# Nano coating applied to plastic wheel arch liners?



## jdo (Aug 24, 2010)

With the intention of primarily easier cleaning and perhaps reduced signs of ageing/wear, what are your thoughts on applying a nano coating (in my case Gyeon Trim) to plastic wheel arch liners? I can't decide if it would be a waste of time due to the amount of cr*p the area will be bombarded with or a useful exercise (perhaps more than one coat would be required to make any difference?) 

Your thoughts/experience welcome


----------



## aslettd (Nov 29, 2016)

Go for it, definitely not a waste of time


----------



## Andyblue (Jun 20, 2017)

I applied some of DetailedOnlines nano coat to my mates Disco and it worked brilliantly at adding the beading / coating to the plastic trim


----------



## bluechimp (Dec 21, 2017)

I use Auto finesse Revive, on my trim as an example, it lasts for ages and beads nicely. I can imagine it would do a good job of the trims in terms of protection but I can’t imagine it would last a long time in the arches though as they get battered, especially at this time of the year.

I’d look at maybe FK1000p if you have any as its cheap as chips. If you have Gyeon Trim in abundance or don’t mind using it then definitly sounds worth it, it would defo help the rinse off!


----------



## jdo (Aug 24, 2010)

bluechimp said:


> I'd look at maybe FK1000p if you have any as its cheap as chips.


That's an interesting idea - I hadn't thought of using on the wheel arch liners!


----------



## bluechimp (Dec 21, 2017)

jdo said:


> That's an interesting idea - I hadn't thought of using on the wheel arch liners!

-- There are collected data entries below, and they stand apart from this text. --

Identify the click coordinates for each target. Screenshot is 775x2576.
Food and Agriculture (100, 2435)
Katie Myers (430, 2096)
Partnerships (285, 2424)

I use it everywhere that doesn't need gloss but does need protection, so sills, painted areas underneath, shuts etc.

Holds up really well.


----------



## Yellow Dave (Apr 5, 2011)

I wouldn't go and buy product just for the arches, but what ever product I have left after coating wheels or paint gets used up on the less obvious trim like arches, engine bays, exhaust tips, brake disc bells etc.


----------



## toni (Oct 30, 2005)

I believe your better of just spray some Megs Hyperdressing or AG Vynil&Rubber after each wash.
Any coating will fail or arch liners due to the amount of crap thrown on there.


----------